His comments come on the day a report reveals that UK universities spent £192m last year on providing financial aid to students from low income groups.
The annual report of the Office for Fair Access (Offa), published today, reveals the money has provided subsidies averaging just over £1,000 a year to youngsters from poorer backgrounds.
However, Sir Martin Harris, director of Offa writing in today's education supplement, says: "Children and young people from the most deprived groups continue to be highly under-represented in higher education. Much talent continues to be lost and opportunities for upward social mobility stunted."
Sir Martin says universities must spend more time trying to inform younger children of the benefits of higher education – rather than trying to convince 16- to 19-year-olds that the financial assistance they need will be there.
"To my mind, such support, particularly support for those at 11-to-16 schools, will do more to encourage widening participation than anything further that can be done at 18," he says.

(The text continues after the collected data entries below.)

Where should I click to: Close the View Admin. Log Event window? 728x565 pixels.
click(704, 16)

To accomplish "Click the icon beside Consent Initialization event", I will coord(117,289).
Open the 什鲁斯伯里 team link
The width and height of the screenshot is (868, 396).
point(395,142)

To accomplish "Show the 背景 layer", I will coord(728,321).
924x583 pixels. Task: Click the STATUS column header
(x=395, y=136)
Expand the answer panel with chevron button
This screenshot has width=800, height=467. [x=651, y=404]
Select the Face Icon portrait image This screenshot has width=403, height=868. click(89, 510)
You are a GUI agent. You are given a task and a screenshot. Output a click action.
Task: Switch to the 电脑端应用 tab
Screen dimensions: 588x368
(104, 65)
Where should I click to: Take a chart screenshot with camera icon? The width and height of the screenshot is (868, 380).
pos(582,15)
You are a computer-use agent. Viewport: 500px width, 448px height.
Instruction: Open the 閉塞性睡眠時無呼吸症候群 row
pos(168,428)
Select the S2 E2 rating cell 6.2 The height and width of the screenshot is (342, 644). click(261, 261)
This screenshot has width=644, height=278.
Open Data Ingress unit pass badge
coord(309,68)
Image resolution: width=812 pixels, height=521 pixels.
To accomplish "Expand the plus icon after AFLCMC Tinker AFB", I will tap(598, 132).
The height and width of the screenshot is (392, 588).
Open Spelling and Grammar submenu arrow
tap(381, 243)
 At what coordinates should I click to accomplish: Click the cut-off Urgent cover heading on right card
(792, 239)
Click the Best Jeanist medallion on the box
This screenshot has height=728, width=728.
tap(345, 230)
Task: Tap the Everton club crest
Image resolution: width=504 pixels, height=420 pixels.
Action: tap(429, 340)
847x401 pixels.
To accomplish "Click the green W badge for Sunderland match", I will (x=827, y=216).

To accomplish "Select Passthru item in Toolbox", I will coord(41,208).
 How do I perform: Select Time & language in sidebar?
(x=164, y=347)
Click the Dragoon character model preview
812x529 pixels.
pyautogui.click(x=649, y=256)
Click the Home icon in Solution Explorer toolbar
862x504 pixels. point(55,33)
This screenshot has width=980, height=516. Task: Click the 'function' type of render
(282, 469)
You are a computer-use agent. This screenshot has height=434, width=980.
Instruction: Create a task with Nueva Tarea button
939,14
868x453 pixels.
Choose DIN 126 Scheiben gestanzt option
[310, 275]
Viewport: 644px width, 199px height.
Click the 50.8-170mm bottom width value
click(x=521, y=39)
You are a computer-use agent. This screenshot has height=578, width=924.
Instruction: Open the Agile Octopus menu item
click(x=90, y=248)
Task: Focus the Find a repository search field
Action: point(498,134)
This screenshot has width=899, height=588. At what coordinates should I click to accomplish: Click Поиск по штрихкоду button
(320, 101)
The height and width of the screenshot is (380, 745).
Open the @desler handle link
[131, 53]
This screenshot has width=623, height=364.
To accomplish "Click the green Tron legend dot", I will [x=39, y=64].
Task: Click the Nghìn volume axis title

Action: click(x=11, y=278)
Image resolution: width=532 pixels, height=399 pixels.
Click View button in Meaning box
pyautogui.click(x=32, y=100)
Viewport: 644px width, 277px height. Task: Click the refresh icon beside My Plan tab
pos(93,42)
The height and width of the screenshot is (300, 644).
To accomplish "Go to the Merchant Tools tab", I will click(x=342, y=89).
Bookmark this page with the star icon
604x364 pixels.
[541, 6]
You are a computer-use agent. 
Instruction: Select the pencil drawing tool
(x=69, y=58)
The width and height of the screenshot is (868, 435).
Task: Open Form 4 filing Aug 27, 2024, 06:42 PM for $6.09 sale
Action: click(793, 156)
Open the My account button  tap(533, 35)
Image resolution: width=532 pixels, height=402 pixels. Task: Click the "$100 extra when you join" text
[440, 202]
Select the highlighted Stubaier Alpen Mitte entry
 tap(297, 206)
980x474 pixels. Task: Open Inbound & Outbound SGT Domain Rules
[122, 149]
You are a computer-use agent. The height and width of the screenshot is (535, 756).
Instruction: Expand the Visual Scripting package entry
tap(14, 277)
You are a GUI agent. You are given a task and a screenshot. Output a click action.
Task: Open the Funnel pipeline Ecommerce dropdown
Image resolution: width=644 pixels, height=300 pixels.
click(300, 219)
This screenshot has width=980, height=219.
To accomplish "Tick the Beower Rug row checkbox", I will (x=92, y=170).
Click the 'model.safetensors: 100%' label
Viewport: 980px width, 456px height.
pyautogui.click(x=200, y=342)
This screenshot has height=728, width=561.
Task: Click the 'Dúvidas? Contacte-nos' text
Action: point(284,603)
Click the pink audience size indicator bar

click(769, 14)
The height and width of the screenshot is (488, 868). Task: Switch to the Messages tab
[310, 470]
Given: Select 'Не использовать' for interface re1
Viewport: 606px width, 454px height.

His conclusions coincide with a report from the National Council for Education Excellence, the new think-tank established by Gordon Brown, which recommends that every child should pay at least one visit to university while at primary school.
Sir Martin concludes that, while rises in student fees have failed to deter youngsters from going to university, "it cannot plausibly be claimed that the population of undergraduates is representative of the array of ability found, for example, among seven-year-olds". "Vital though grants, loans and bursaries are in assisting those who currently become undergraduates, we will not move closer to a socially inclusive cohort entering higher education by more of the same," he says.
Today's report reveals that the take-up of bursaries by students from the lowest income groups went up from 80 per cent to 92 per cent in the past year. It also shows that universities are spending, on average, 22 per cent of their income from student fees on financial support. Nevertheless, it says, this still meant that about 6,500 students from less well-off backgrounds missed out on bursaries this academic year. This compares with an estimated 12,000 last year. Offa believes the take-up will increase in 2009-10.
David Lammy, the Higher Education minister, insisted: "The number of students entering higher education is at an all-time high with a steady increase in the numbers from poorer backgrounds and this government is determined to ensure that finance is not a barrier to going to university."
Stephen Williams, the Liberal Democrats' universities' spokesman, said: "Ministers and universities need to make sure that young people know what extra money they can get and how they go about claiming it."
Case Study: Green Lane Infants School
Zakir Chowdhery, seven, and his classmates have just completed their first day at university.
The children, from Green Lane Infants School in Leicester, with a largely Asian intake, were taking part in a scheme promoting the idea of going to university to primary age children. In other words, catch them while they're young. They were given lessons in geography at Leicester University's botanical gardens. Zakir reckoned he already knows a bit about universities. "It's where you write stuff," he said. The children were welcomed by Janet Hodgkinson who told them it was "for big boys and girls who have left school and come to university to do some studying". "Who knows? One of these days when you're older you might come to university," she added.